WORK INSTRUCTIONS: Restate the entries word for word and skip every image.

──────── DATA TO USE ────────

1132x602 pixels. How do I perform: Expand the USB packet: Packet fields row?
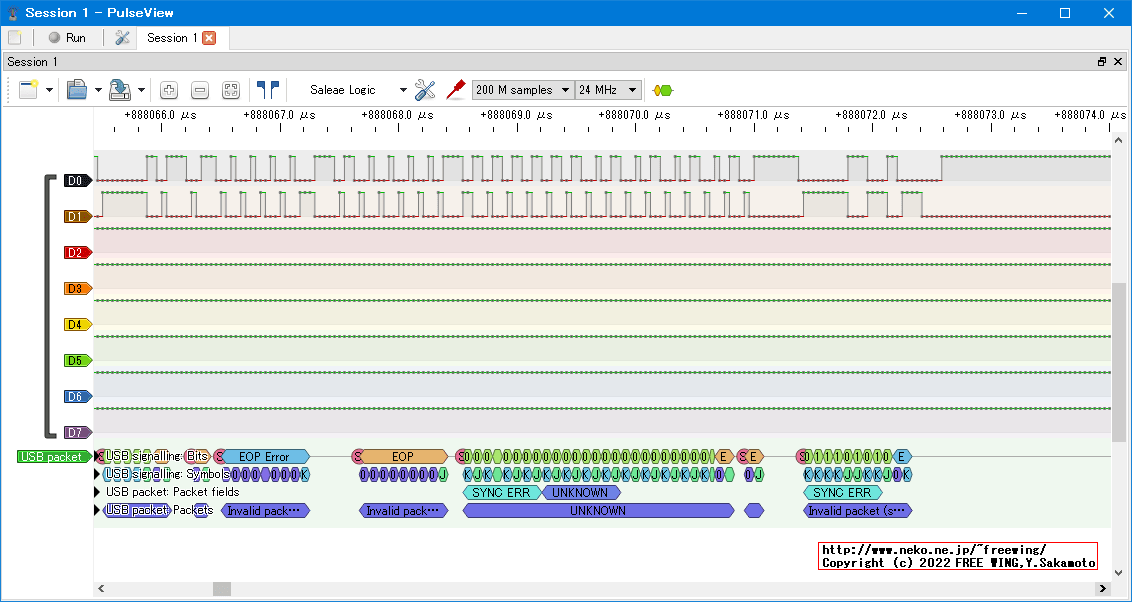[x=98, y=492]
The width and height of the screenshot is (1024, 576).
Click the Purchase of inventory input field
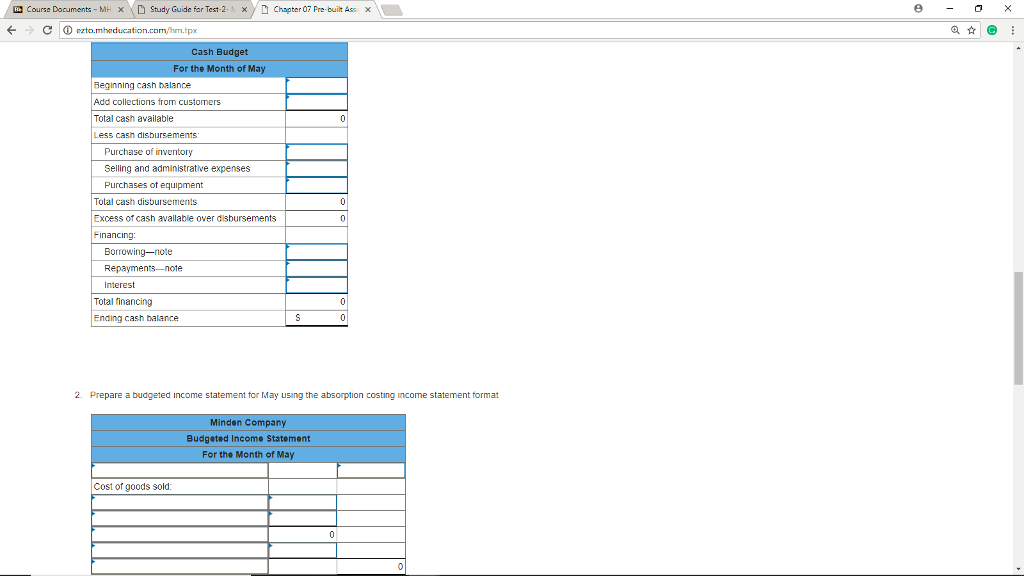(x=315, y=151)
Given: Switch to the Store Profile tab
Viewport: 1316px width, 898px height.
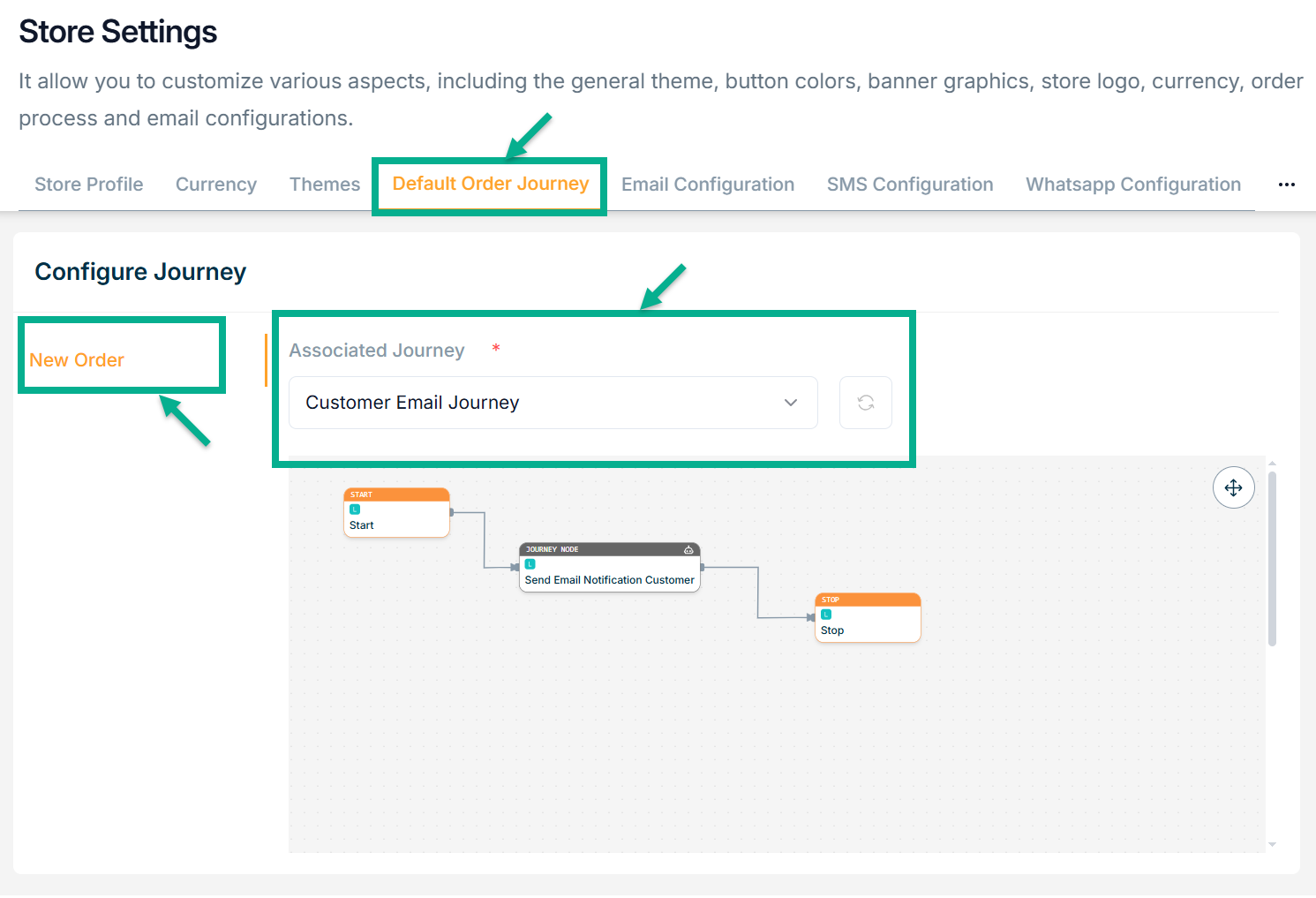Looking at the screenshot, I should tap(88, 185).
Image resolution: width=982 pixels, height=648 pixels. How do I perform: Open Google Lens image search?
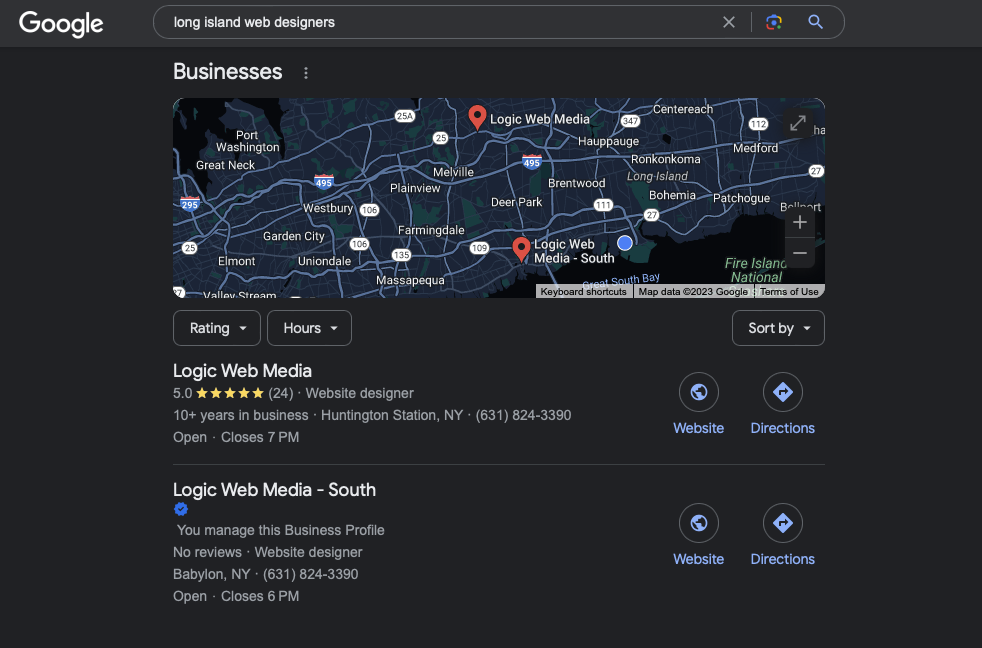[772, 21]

────────

RESPONSE TO THIS EXERCISE:
1132x602 pixels. How do I perform: Expand the USB packet: Packet fields row?
[x=98, y=492]
The width and height of the screenshot is (1024, 576).
Click the Purchase of inventory input field
(x=315, y=151)
Given: Switch to the Store Profile tab
Viewport: 1316px width, 898px height.
Looking at the screenshot, I should tap(88, 185).
Image resolution: width=982 pixels, height=648 pixels. How do I perform: Open Google Lens image search?
[772, 21]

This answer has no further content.